Since Syria’s civil war began major media outlets have routinely reported on the barbaric atrocities committed by Assad’s forces against the civil population. Only rarely, however, do these same outlets report on the war crimes frequently committed by the opposition groups we support. But these crimes are neither minor nor isolated. A few examples:

- Human Rights Watch reported that in August 2013 rebel forces killed sixty-seven civilians during a key battle. These deaths were no collateral damage, however, as the report stated “evidence strongly suggests that the killings, hostage taking, and other abuses committed by opposition forces on and after August 4 rise to the level of crimes against humanity”

- Amnesty International claimed that in 2014 rebels killed over 600 civilians. “Some of these attacks,” the report asserted, “may have also constituted deliberate attacks on civilians or civilian objects, which are also war crimes.”

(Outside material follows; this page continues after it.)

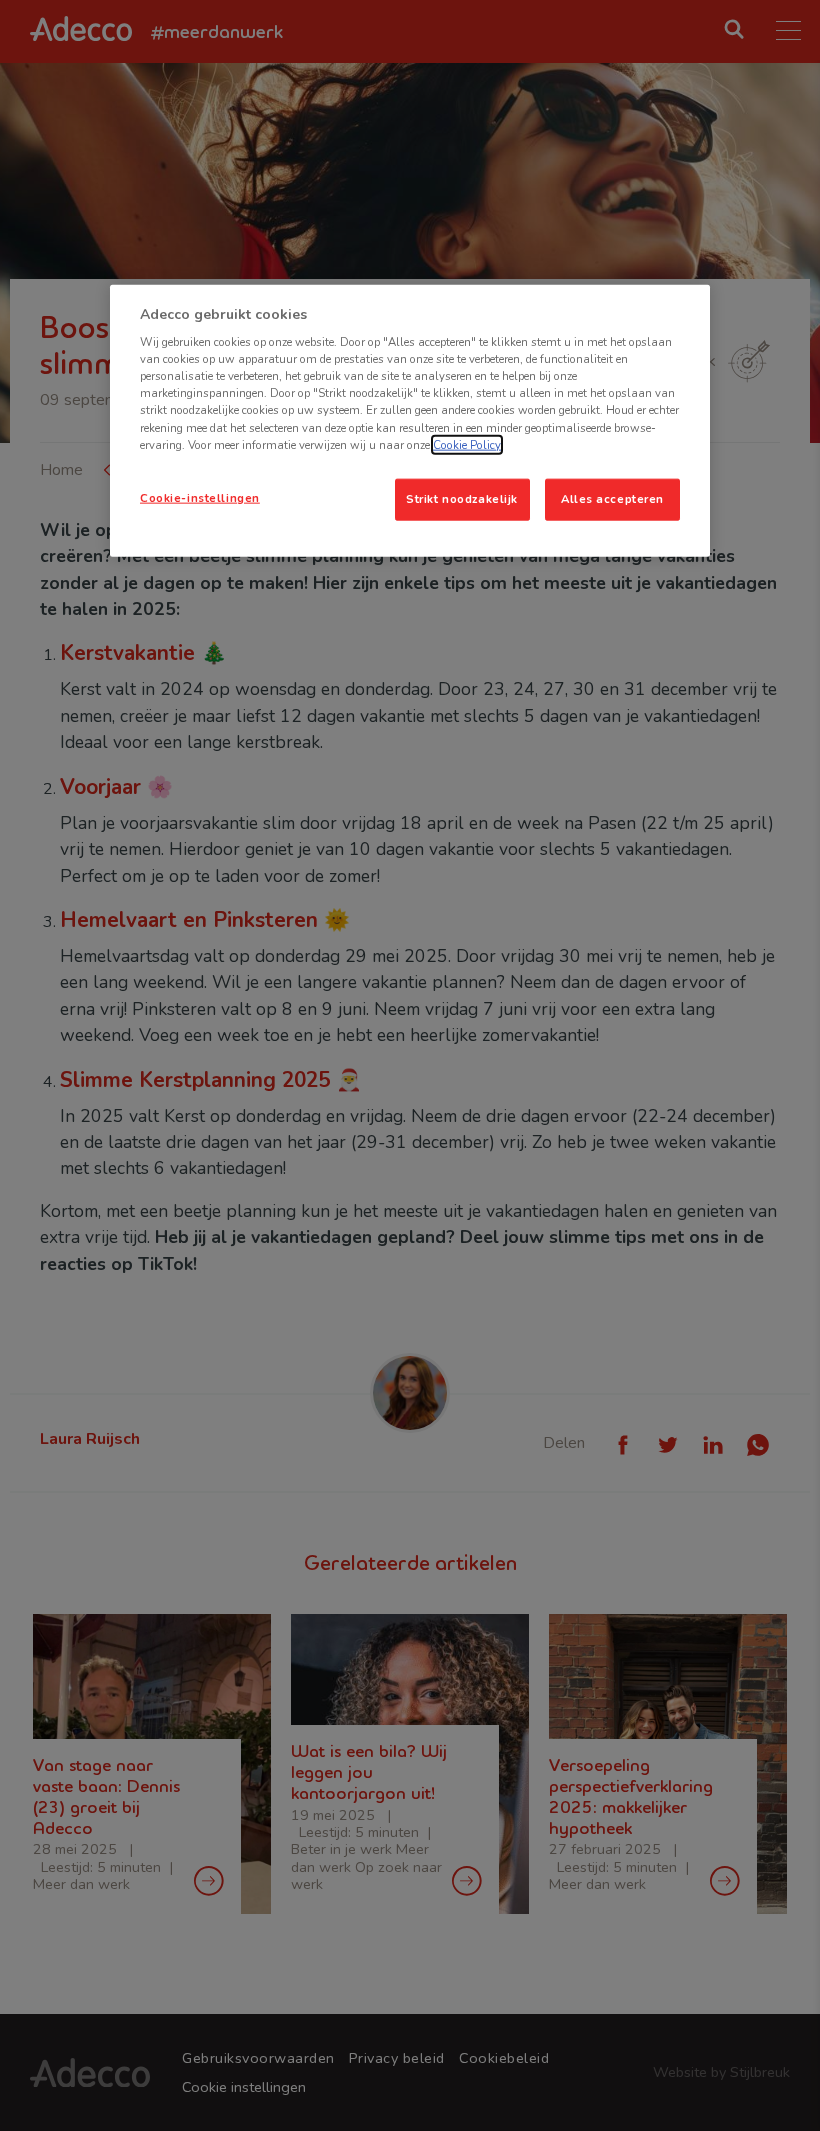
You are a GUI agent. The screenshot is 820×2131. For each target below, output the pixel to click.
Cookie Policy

- And just two months ago, a pro-rebel human rights group reported that opposition forces committed war crimes by murdering seventy-one Syrian regime soldiers and civilian loyalists.

If, even into the next administration, the U.S. continues to support the opposition groups and they should happen to cumulatively overthrow Assad, what happens next? Will these groups work together to form an effective interim government, leading to fair and free elections and an end to the violence? The likelier scenario is that once Assad is out of power, the strongest of these groups will turn on each other in a new fight for control of the new government. We’ve seen just this dynamic play out in recent years.

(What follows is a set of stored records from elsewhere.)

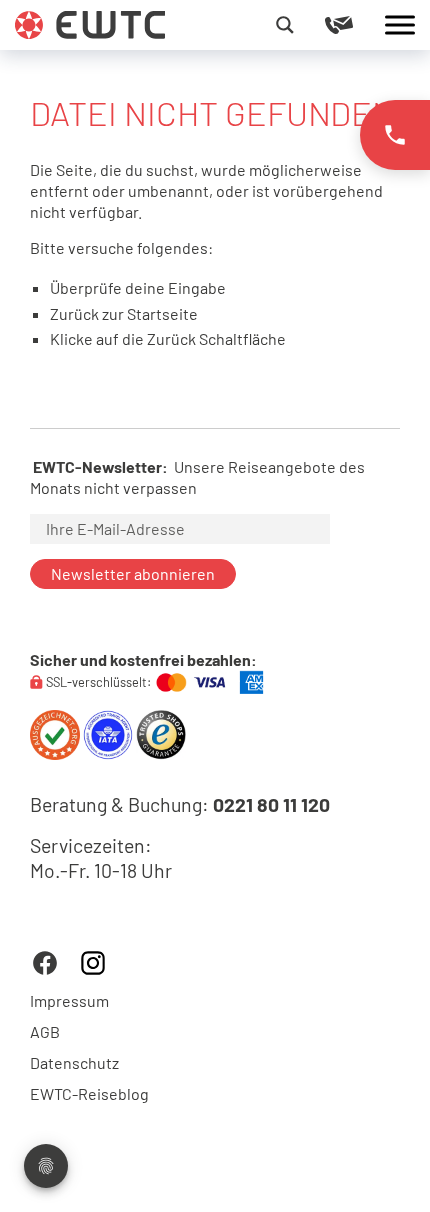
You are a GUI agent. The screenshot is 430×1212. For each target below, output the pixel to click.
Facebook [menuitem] (45, 963)
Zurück (171, 338)
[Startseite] (90, 22)
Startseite (162, 313)
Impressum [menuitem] (69, 1001)
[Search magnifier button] (285, 25)
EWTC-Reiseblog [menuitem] (89, 1094)
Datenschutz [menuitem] (74, 1063)
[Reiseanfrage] (355, 25)
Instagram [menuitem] (93, 963)
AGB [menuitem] (45, 1032)
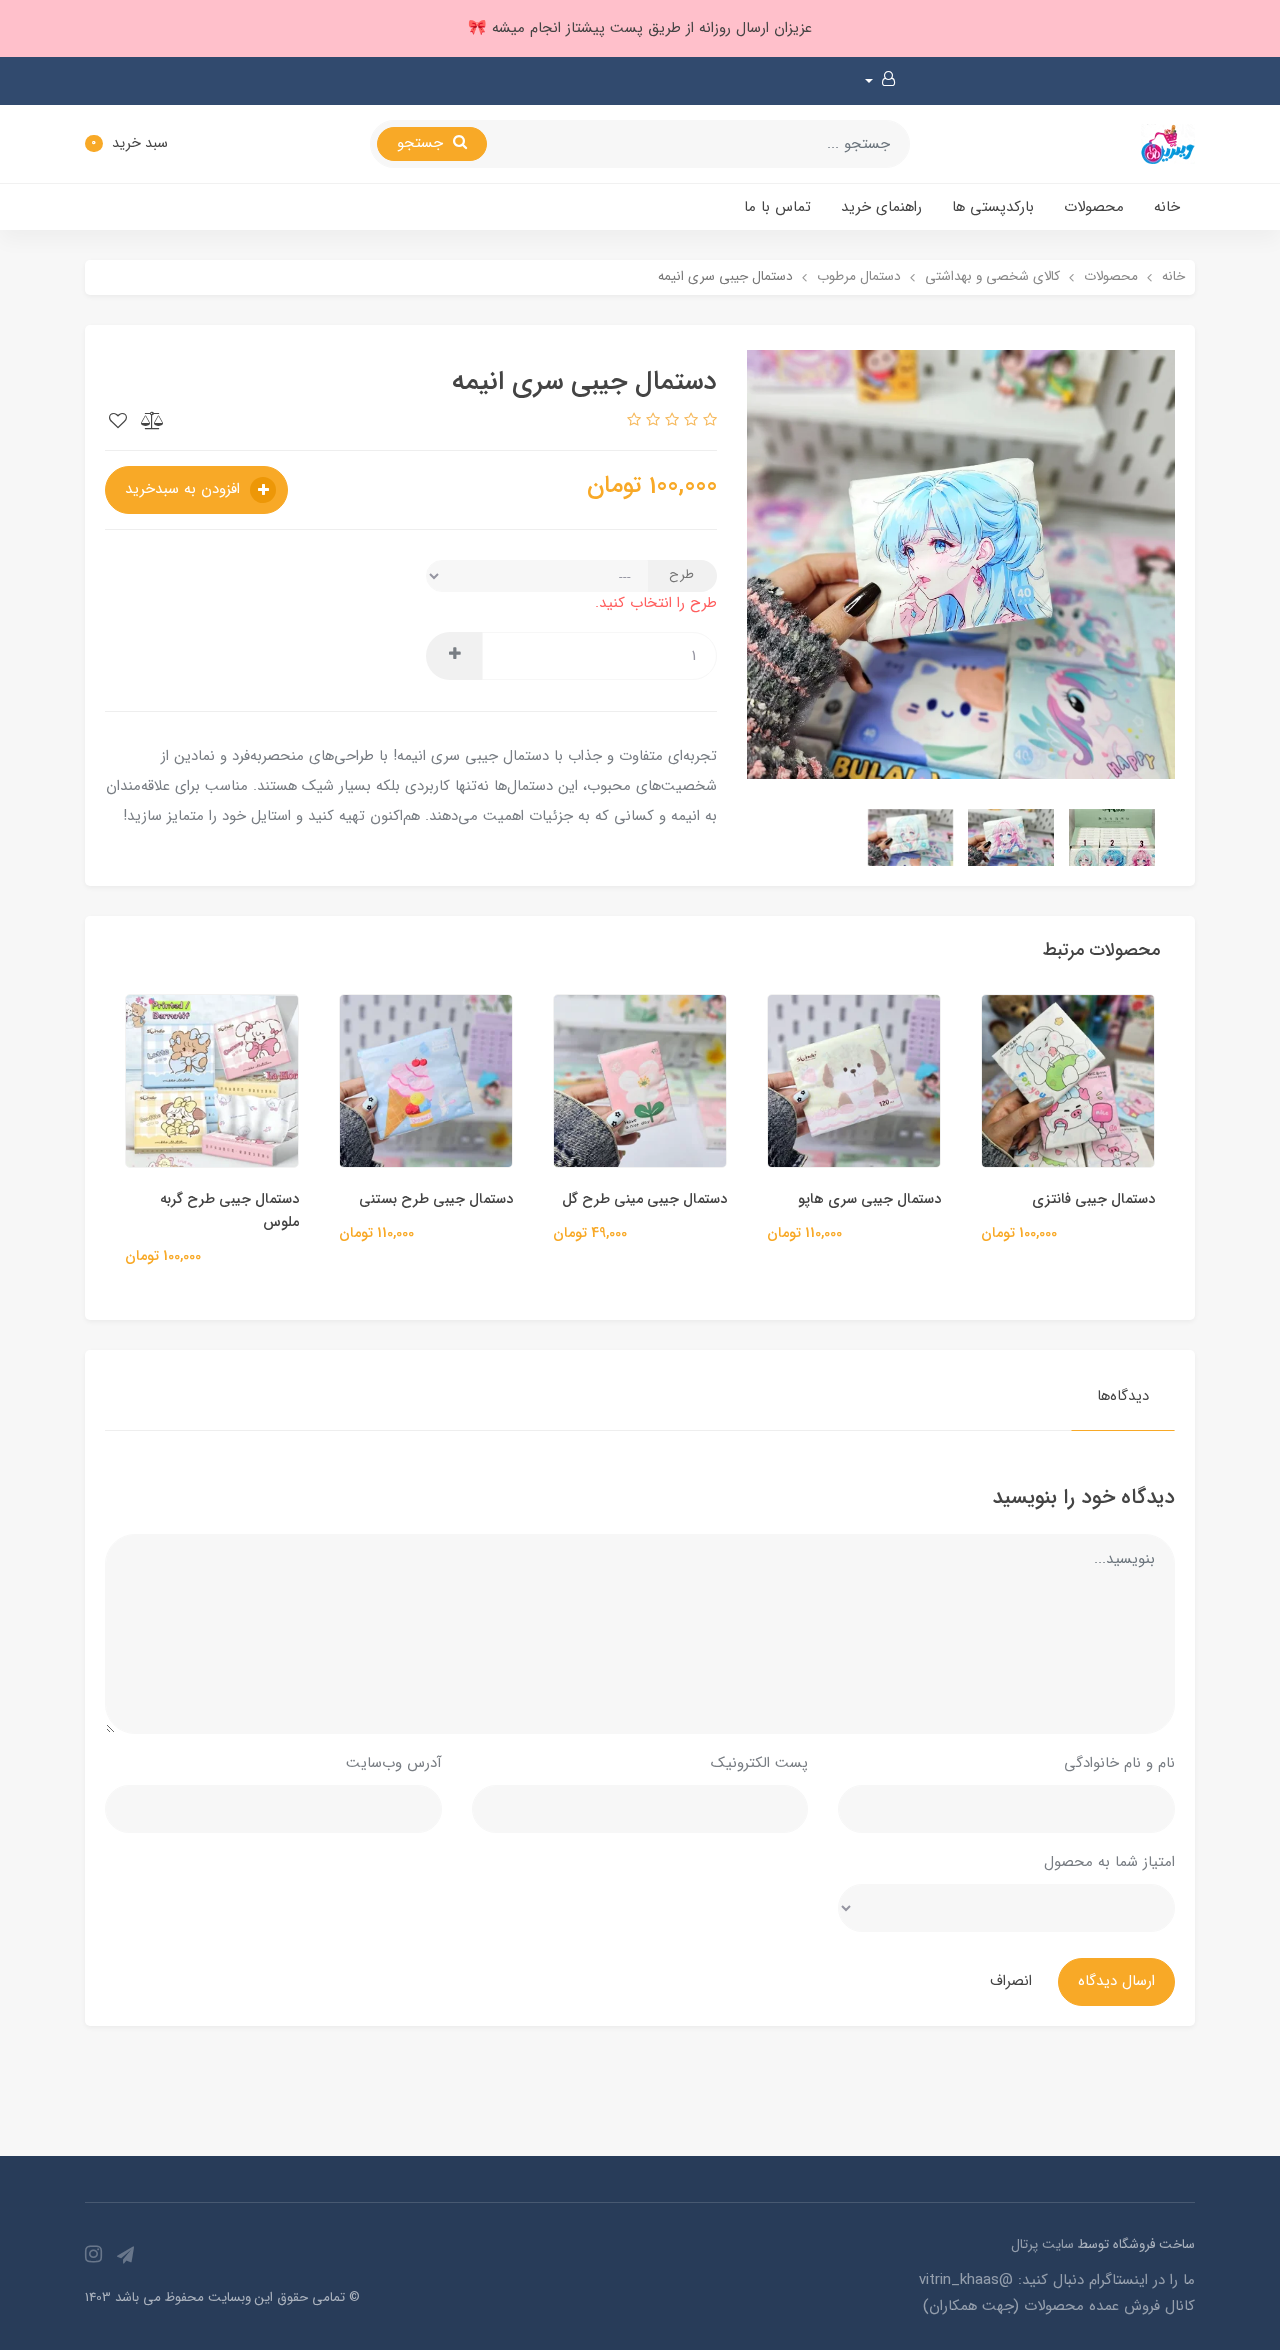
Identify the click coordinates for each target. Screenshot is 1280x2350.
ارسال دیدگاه (1116, 1981)
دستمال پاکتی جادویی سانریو (177, 1199)
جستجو (422, 143)
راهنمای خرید (881, 207)
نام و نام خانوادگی (1119, 1763)
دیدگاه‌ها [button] (1123, 1396)
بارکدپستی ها (993, 207)
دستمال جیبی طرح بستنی (614, 1199)
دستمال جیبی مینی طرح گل (822, 1199)
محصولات (1094, 207)
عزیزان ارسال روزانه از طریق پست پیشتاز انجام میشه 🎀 (640, 28)
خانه (1167, 207)
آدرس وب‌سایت (394, 1763)
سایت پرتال (1042, 2244)
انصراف (1011, 1981)
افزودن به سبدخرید (185, 489)
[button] (880, 81)
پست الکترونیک (759, 1763)
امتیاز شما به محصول (1109, 1862)
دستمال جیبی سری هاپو (1047, 1199)
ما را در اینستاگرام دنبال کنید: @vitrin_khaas (1057, 2280)
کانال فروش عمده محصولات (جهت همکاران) (1059, 2306)
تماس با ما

In 2011, the U.S. supported rebel groups in Libya against Qaddafi by conducting hundreds of cruise missile and airstrikes. After the Libyan leader was killed by rebels, President Barack Obama optimistically said to the Libyan people: “You have won your revolution. And now, we will be a partner as you forge a future that provides dignity, freedom and opportunity.” Mere months later, however, the once-unified opposition fragmented and turned on itself. Now four years after we succeeded in removing a tyrant from power, Libya remains one of the most unstable, violent and ungoverned areas in the world.

In light of the fact that all participants of the war in Syria have committed war crimes, American policymakers have to face some hard questions with no good answers: if there aren’t any good guys, who do we support—or do we support anyone? If we don’t take one side over the other, what happens to the violence in that nation and the millions of innocent civilians who will continue to live in fear? Can America, the land of the free and home of the brave, stand idly by while militias wage war in which tens of thousands die?

It may be that none of the warring sides represent or would support our values and thus, regardless of which side ultimately prevails, American interests will not be served. The best we could hope for might be to use U.S. diplomatic and humanitarian resources to encourage the combatants to resolve their differences, while trying to contain the violence and leading humanitarian efforts to lessen the suffering of the innocents.

Such a policy would likely be attacked as “defeatist” or as a failure to lead. But the hard facts are that despite our attempts to resolve civil wars in other countries in recent years, the result has been a worsening of the violence, an increase in the suffering of those we’ve sought to help, and ultimately the establishment of regimes that neither represent American values nor provide peace and democracy to their people.

As we near Presidential primary season, we can only hope that the ultimate winner—whether Republican or Democrat or Independent, male or female—will show the wisdom, moral courage and leadership necessary to preserve American values and interests.